Which problems of Naive Bayes are addressed by each classifier type?

A
  • Logistic Regression, FFNNs: all features are equally important; conditional independence assumption
  • CNNs, RNNs: all features are equally important; conditional independence assumption; context not taken into account; unknown words (for character- and subword-level architectures)
19
Q

Provide examples of pre-processing and architectural solutions that would be helpful to decrease the number of unknown words during test time?

A
  • For pre-processing, for example, remove hyphens from hyphenated words: the word ‘above-mentioned’ will be separated into two words ‘above’ and ‘mentioned’
  • character- and subword-level CNN and RNN architectures
20
Q

Consider a binary classification task for the highly unbalanced data (1:100 positive to negative examples ratio). What metric you will use to evaluate a classifier built for this problem (F-measure or accuracy)?

A

F-measure, which is the harmonic mean of precision and recall.

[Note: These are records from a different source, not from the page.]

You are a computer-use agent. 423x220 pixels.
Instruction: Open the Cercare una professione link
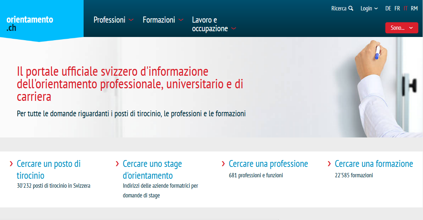tap(268, 164)
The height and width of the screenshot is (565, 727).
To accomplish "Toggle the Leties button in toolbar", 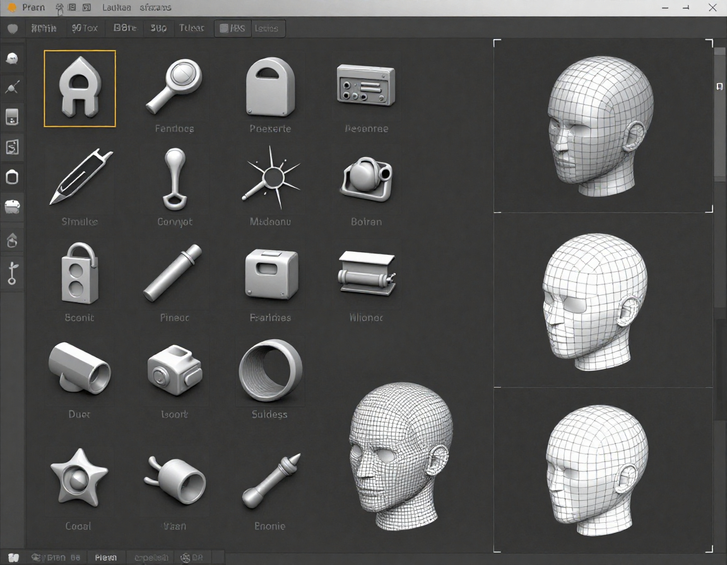I will 267,28.
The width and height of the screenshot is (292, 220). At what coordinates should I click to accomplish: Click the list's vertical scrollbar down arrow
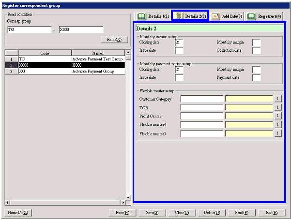[x=128, y=197]
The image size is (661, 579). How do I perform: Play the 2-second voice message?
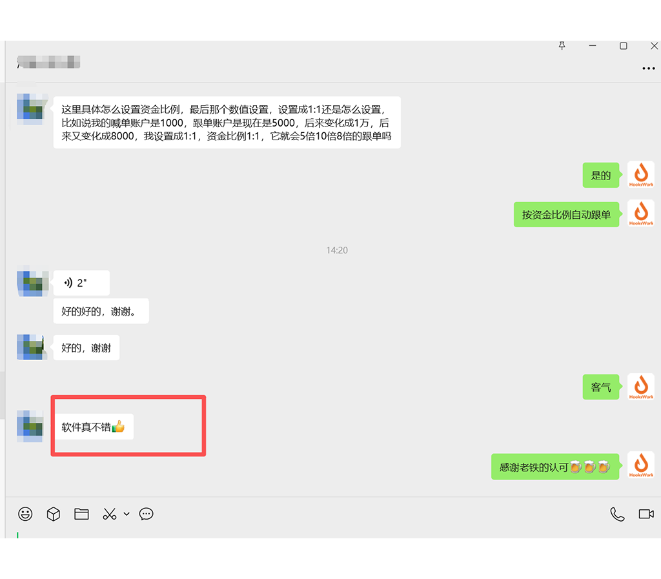[81, 283]
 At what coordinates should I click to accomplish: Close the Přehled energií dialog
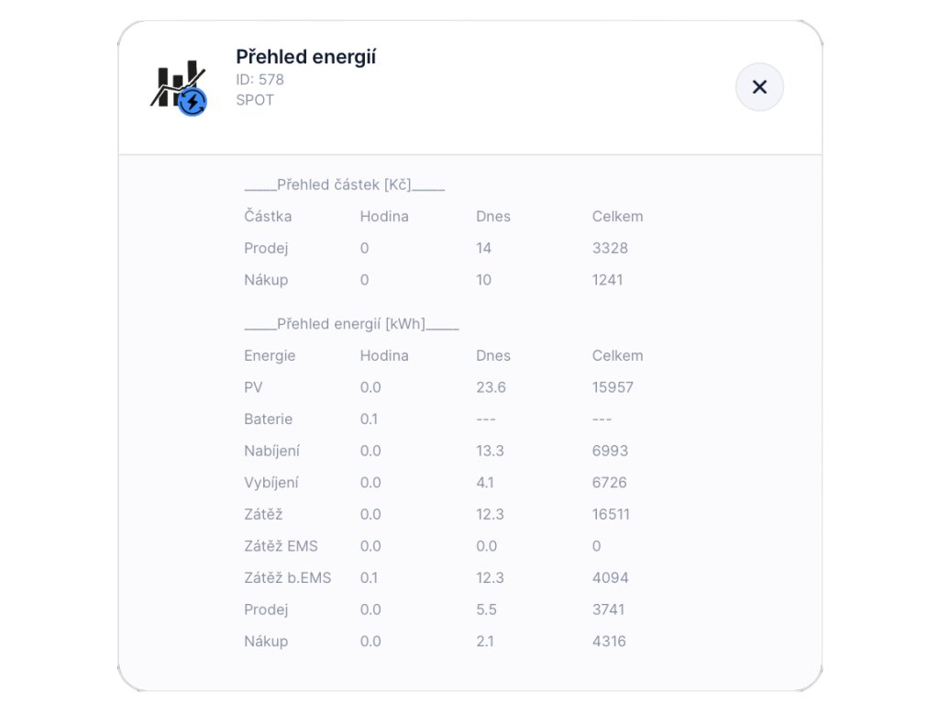coord(759,87)
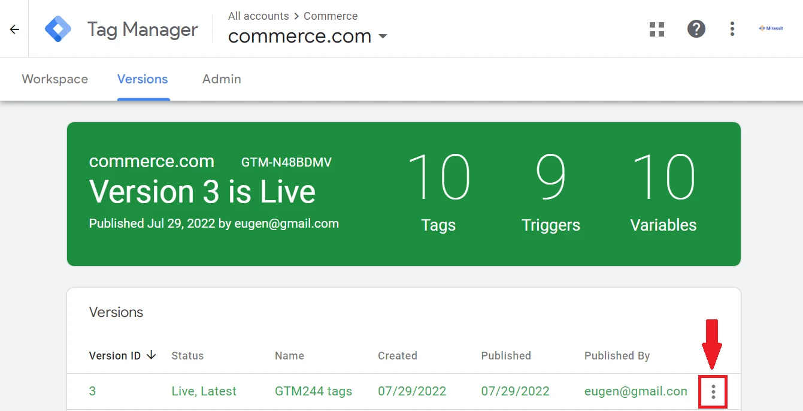Click the Published By column header
Screen dimensions: 803x411
click(617, 356)
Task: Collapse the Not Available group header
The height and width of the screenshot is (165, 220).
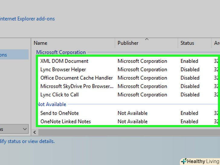Action: (x=52, y=104)
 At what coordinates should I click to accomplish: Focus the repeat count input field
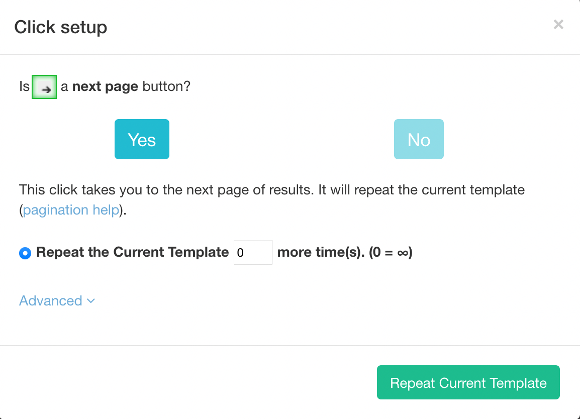(x=253, y=252)
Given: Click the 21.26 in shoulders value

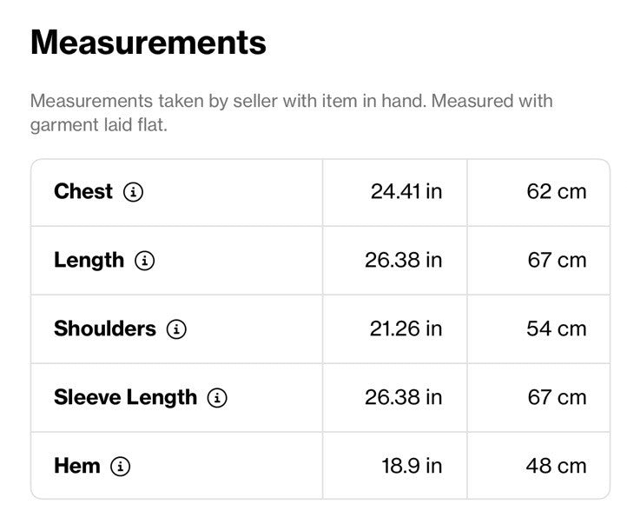Looking at the screenshot, I should pyautogui.click(x=406, y=329).
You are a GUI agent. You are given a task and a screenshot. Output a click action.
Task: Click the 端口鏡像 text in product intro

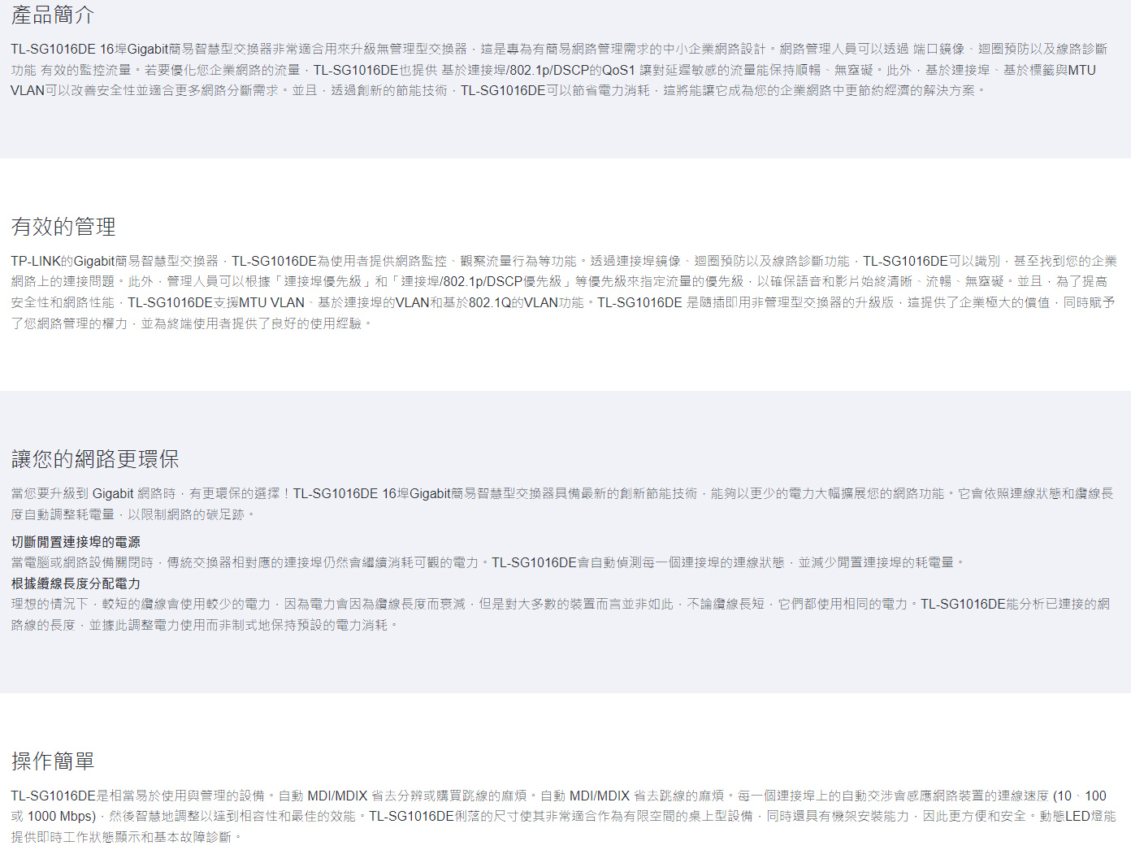938,50
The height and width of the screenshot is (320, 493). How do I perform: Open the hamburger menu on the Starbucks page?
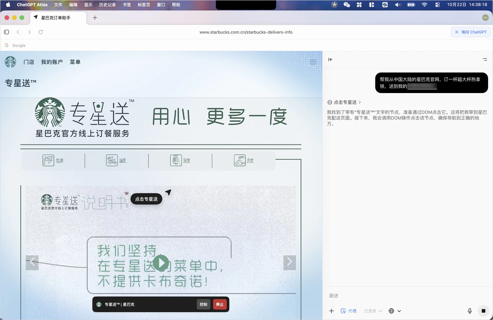313,62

Recall computes the percentage of relevant instances detected by the classifier over the total amount of gold relevant instances. Precision computes the percentage of items the classifier correctly detected as relevant from all the examples marked by the classifier as relevant. Accuracy is usually not fit for highly unbalanced cases. It computes percentage of all the observations the classifier labeled correctly. This could be 90% in our case if our classifier simply assigns the negative label to all the examples.

21
Q

Language Model, LM Score

A

P(start_token, I, like, cream, end_token) = P(I | start_token) P(like | I) P(cream | like) P(end_token | cream)

22
Q

Language Model, Perplexity Score

A

PP(I, love, Japanese, food) = P(I, love, Japanese, food)^{-1/4}

PP = LM_score^{-1/N}

23
Q

POS tagging

A

P(T | W) = P(W | T)P(T)

For example:
P(start_token, PRON, VERB, NOUN | I, hate, ice) =
P(I, hate, ice | PRON, VERB, NOUN) * P(start_token, PRON, VERB, NOUN) =
P(I | PRON) P(hate | VERB) P(ice | NOUN)
P(PRON | start_token) P(VERB | PRON) P(NOUN | VERB)

24
Q

What are the advantages of RNN based Models compared to n-gram & CNN based models?

A
  • Compared to n-gram: RNNs can process inputs of any length with almost any history.
  • Compared to CNNs: The model size remains constant for any input length due to recurrent units and weight sharing
25
Q

We saw that we can apply a simple RNN model to machine translation by feeding a French sentence and obtaining the English sentence using a simple encoder RNN - feeding to an RNN decoder. Would using ‘neural sequence modelling’ in place of RNN work? Why or why not?

A

Neural sequence modelling would not work as well, since the neural sequence modelling only uses previous n-states (2 shown in class) in making its predictions. Once it starts prediction, it will not have access to all the context for the French source sentence but only the last few words, so it would be suboptimal.

26
Q

How does a bi-directional RNN differ from regular RNNs. Discuss the potential advantages.

A

A bi-directional RNN reads the sequence from left to right and from right to left. The hidden states are the concatenation of the left to right and right to left RNNs at each time step. It has access to more context than a regular RNN.

27
Q

How is the Transformer-based architecture different from RNN-based architecture?

A

An RNN-based architecture depends strictly on sequential computations where the future prediction is dependent on previous sequence information. Transformer-based architectures can compute the entire sequence information in parallel as they are based on finding the compatibility of each word with all the words in the sequence, which is a parallel operation.

28
Q

Given a query vector q and a set of key vectors {k1, … , kn}, can you compute a simple attention distribution?

A

We first obtain the scores using a simple dot product and then we obtain the distribution using the softmax function:

score = {q^T k1, …, q^T kn}

attention distribution = softmax(score)